The Madurai Bench of the Madras High Court on Thursday quashed the FIR registered by Melapalayam police in Tirunelveli against YouTuber Maridhas. He was booked for linking the Tablighi Jamaat’s conference held in Delhi last year to the outbreak of COVID-19 in Delhi and other parts of the country.
Melapalayam police had booked Maridhas based on a complaint lodged by the Tamil Nadu Muslim Munnetra Kazhagam functionary Mohammed Khader Meeran. The YouTuber was booked under various Sections of the Indian Penal Code.
The complainant said that Maridhas had linked the Tablighi Jamaat’s conference held in Delhi last year to the outbreak of COVID-19 in Delhi and other parts of the country and had called it a new form of terrorism. The petitioner denied the allegations levelled against him.
Justice G.R. Swaminathan noted that the complainant had come across the video posted on Maridhas’s YouTube channel last year. According to the complainant, the petitioner had referred to Islam and participation of muslims in Tablighi Jamaat in an offensive manner so as to create ill will between communities.
The petitioner attempted to sow negative seeds in the minds of the people about Islam. As a result, a few others had also released intimidating and threatening videos. Following this the petitioner lodged a complaint and an FIR was registered.
Advocate General R. Shunmugasundaram submitted that a person watching the offending video would definitely develop ill feelings towards Muslims. It is not necessary that the video should be viewed as a whole. Even if some stray sentences or lines occurring in the speech have the potential to create ill will, penal provisions would be attracted.
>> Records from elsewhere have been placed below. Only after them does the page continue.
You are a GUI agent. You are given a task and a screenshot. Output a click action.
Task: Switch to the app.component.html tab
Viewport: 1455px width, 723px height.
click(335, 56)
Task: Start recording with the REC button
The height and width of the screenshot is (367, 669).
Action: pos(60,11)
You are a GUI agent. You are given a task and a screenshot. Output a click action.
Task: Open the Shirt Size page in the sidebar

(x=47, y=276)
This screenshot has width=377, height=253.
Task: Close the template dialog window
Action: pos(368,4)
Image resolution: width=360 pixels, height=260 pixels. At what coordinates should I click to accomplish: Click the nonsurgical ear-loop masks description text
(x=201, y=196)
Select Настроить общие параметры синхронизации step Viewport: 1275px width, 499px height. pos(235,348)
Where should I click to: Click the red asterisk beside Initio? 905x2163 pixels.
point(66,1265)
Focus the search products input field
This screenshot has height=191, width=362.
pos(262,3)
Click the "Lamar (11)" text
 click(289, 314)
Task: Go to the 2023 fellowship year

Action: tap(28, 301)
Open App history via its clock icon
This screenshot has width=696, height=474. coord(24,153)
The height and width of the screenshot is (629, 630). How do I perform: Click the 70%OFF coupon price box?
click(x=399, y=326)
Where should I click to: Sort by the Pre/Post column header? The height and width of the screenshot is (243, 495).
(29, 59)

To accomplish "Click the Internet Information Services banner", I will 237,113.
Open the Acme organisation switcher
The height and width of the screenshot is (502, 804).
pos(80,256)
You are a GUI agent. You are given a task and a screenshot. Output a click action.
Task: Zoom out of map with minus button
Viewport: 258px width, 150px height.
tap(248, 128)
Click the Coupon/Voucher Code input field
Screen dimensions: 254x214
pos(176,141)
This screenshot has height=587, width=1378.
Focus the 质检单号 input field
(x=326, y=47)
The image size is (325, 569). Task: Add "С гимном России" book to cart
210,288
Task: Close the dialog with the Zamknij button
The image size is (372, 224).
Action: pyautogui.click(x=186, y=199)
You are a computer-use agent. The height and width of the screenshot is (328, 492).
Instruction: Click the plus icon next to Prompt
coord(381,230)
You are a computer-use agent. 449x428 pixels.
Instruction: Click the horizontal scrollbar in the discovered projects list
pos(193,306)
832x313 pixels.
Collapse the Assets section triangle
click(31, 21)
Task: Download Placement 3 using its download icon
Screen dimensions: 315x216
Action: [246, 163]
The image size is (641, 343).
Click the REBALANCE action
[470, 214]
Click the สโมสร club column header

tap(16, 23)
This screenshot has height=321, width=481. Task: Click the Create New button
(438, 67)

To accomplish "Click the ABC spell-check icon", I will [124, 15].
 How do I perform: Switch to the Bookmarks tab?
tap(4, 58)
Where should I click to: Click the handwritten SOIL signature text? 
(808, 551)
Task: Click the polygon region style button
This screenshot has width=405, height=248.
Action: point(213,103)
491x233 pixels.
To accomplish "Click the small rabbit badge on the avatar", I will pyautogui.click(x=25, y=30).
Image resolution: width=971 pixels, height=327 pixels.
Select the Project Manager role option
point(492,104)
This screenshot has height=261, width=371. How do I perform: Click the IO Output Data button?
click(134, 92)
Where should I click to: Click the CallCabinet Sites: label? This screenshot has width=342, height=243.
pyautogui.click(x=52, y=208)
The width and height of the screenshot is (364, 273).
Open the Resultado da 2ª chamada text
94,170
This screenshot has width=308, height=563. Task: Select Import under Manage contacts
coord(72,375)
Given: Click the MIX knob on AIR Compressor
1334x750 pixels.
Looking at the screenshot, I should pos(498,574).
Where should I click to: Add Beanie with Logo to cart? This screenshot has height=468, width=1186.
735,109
Further, the AG pointed out that the FIR was registered in 2020 and the petitioner was granted anticipatory bail. But, he did not choose to surrender or submit sureties which clearly shows the respect the petitioner has for the court. The anticipatory bail stood vacated. He was arrested and police custody was sought. The Jurisdictional Magistrate was seized of the matter. The Investigation was at an early stage and ought not to be scuttled, he said.
The counsel representing the de facto complainant said that lakhs of people had watched the video and the offence of promoting enmity was made out. Maridhas had not chosen to delete the offending video and had repeatedly referred to Islam, terrorism and Corona in the video. The video definitely poisoned the minds of the people, he said. The counsel for the petitioner contended that there was no ill feeling towards anyone.
Quashing the FIR, Justice G.R. Swaminathan said the petitioner in his video had only spoken about the possible calamitous effects that might strike the nation on account of the incident. By no stretch of imagination this can be called as grossly indecent or scurrilous.
At no point of time in his speech the petitioner questioned the religious beliefs of the Muslims. The judge was of the view that the attack was only on the “irresponsible conduct” of the Tablighi attendees of the congregation.
According to the judge, the petitioner did not pit the Muslims against non-Muslims. A careful reading of the speech in the video would indicate that the petitioner felt alarmed by the incident. The incident also came under bitter and sharp criticism from the entire media. Those were the earlier days of the pandemic and even a slightly exaggerated reaction also can be accepted.
The intention of the petitioner should be taken note of. The judge said the YouTuber had only called upon the attendees of the congregation to go to hospitals and have themselves checked. The government also resorted to contact tracing. Sharp criticism of an organisation cannot attract the provisions, the judge said and quashed the FIR registered against the YouTuber.